▼▼▼
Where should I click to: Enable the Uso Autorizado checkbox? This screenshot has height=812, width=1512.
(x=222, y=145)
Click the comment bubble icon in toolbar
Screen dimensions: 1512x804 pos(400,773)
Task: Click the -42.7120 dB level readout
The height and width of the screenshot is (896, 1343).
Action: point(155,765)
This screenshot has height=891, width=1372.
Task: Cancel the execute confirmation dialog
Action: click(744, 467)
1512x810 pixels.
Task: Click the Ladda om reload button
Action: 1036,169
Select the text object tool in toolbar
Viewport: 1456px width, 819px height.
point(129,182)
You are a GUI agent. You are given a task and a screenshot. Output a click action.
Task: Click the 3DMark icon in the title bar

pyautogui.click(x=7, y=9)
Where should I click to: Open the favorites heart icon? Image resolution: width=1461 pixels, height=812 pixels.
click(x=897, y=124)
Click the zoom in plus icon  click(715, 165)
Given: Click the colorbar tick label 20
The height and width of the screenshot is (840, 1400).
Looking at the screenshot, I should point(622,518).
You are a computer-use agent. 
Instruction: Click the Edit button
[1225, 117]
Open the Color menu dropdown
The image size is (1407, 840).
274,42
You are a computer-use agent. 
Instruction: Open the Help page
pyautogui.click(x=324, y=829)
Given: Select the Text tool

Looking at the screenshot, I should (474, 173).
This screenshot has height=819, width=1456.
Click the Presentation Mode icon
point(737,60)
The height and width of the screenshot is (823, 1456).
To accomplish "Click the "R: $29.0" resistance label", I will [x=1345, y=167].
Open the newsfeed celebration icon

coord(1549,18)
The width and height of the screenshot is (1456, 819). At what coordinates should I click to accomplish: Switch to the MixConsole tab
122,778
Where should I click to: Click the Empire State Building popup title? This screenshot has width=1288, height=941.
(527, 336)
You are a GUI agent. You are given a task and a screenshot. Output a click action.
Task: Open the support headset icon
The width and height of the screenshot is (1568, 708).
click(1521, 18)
▲▲▲
§ What this task involves: Would you output every line of the listing exactly?

§ Written response:
Where should I click to: Enable the Uso Autorizado checkbox? This screenshot has height=812, width=1512.
(x=222, y=145)
Click the comment bubble icon in toolbar
Screen dimensions: 1512x804 pos(400,773)
Task: Click the -42.7120 dB level readout
The height and width of the screenshot is (896, 1343).
Action: point(155,765)
This screenshot has height=891, width=1372.
Task: Cancel the execute confirmation dialog
Action: click(744, 467)
1512x810 pixels.
Task: Click the Ladda om reload button
Action: 1036,169
Select the text object tool in toolbar
Viewport: 1456px width, 819px height.
point(129,182)
You are a GUI agent. You are given a task and a screenshot. Output a click action.
Task: Click the 3DMark icon in the title bar

pyautogui.click(x=7, y=9)
Where should I click to: Open the favorites heart icon? Image resolution: width=1461 pixels, height=812 pixels.
click(x=897, y=124)
Click the zoom in plus icon  click(715, 165)
Given: Click the colorbar tick label 20
The height and width of the screenshot is (840, 1400).
Looking at the screenshot, I should point(622,518).
You are a computer-use agent. 
Instruction: Click the Edit button
[1225, 117]
Open the Color menu dropdown
The image size is (1407, 840).
274,42
You are a computer-use agent. 
Instruction: Open the Help page
pyautogui.click(x=324, y=829)
Given: Select the Text tool

Looking at the screenshot, I should (474, 173).
This screenshot has height=819, width=1456.
Click the Presentation Mode icon
point(737,60)
The height and width of the screenshot is (823, 1456).
To accomplish "Click the "R: $29.0" resistance label", I will [x=1345, y=167].
Open the newsfeed celebration icon

coord(1549,18)
The width and height of the screenshot is (1456, 819). At what coordinates should I click to accomplish: Switch to the MixConsole tab
122,778
Where should I click to: Click the Empire State Building popup title? This screenshot has width=1288, height=941.
(527, 336)
You are a GUI agent. You are given a task and a screenshot. Output a click action.
Task: Open the support headset icon
The width and height of the screenshot is (1568, 708).
click(1521, 18)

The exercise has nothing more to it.